Это вполне и совершенно согласуется с моим мировоззрением, которое уже в самом существовании видит нечто, чему бы лучше не быть, какое-то плутание по ложному пути, с которого обратно свести может нас только познание, уразумение происшедшего с нами. Человек, ὁ ἀνϑρωπος, „бредет путем заблужденья“ уже вообще, поскольку он существует и поскольку он — человек; отсюда вполне понятно, что и каждый человек в отдельности, τις ἀνϑρωπος, обозревая свою жизнь, непременно находит, что он сплошь „брел путем заблужденья“. Спасение человека — в том, чтобы свое уклонение на ложный путь он постиг во всей его общности, а для этого он должен начать с того, чтобы понять его в отдельном случае, именно — в ходе собственной индивидуальной жизни. Ибо quidquid valet de genere, valet et de specie.

На жизнь надо смотреть не иначе, как на строгий урок, который нам дается, хотя мы с нашими формами мышления, приуроченными к целям совсем иного рода, и не можем постигнуть, как собственно пришли мы к тому, что урок этот нам потребовался. В согласии с этим мы о наших умерших друзьях должны вспоминать с чувством успокоения, радуясь, что для них урок уже кончен, и горячо надеясь, что он пошел им в пользу, — о собственной же смерти должны думать, как о событии желанном и отрадном, а не с унынием и страхом, как то бывает обыкновенно.

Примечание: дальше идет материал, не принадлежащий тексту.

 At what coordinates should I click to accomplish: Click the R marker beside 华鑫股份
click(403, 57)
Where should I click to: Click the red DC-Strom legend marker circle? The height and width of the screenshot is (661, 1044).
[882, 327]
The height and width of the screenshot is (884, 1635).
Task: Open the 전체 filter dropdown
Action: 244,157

Счастливая жизнь невозможна. Высшее, что может достаться на долю человека, — жизнь героическая. Такую жизнь ведет тот, кто в какой-нибудь сфере или в каком-нибудь деле борется с чрезвычайными трудностями за что-либо, являющееся благом для всех, и под конец побеждает, но при этом недостаточно или вовсе не вознаграждается. В заключение он, как принц в Re corvo у Гоцци, стоит перед нами окаменелый, но в благородной позе и с великодушным жестом. Память его остается и прославляется, как память героя, воля же его, которую в течение целой жизни умерщвляли усилия и труд, [719] неудачи и людская неблагодарность, угасает в нирване. (В этом смысле писал Карлейль, Hero worship).

§ 173.

Но если, путем умозрений, подобных вышеизложенным, т. е. с очень высокой точки зрения, мы и можем дойти до оправдания человеческих страданий, то оправдание это все же не распространяется на страдания животных, — страдания очень значительные, большая часть которых, правда, причиняется человеком, но которых не мало и помимо него[1]. Является поэтому вопрос: к чему нужна эта измученная, затравленная воля в стольких тысячекратных формах, не имеющая свободы избавиться от мучений, так как ведь условие этой свободы — разумность? — Страдания животных могут быть объяснены только тем, что воля к жизни, так как весь мир явлений — она сама и только она, и так как она — воля голодная, вынуждена питаться собственной плотью. В этом смысл и постепенности ее проявлений, из которых каждое живет на счет другого. Напомню затем § 153 и 154, которые доказывают, что способность страдать у животных значительно меньше, чем у человека. Что можно бы сказать еще сверх этого, было бы уж слишком гипотетично, даже, пожалуй, мифично, а потому я предоставляю это собственному умозрению читателя.


Примечания[править]

  1. Ср. Мир как в. и п., т. II, стр. 405.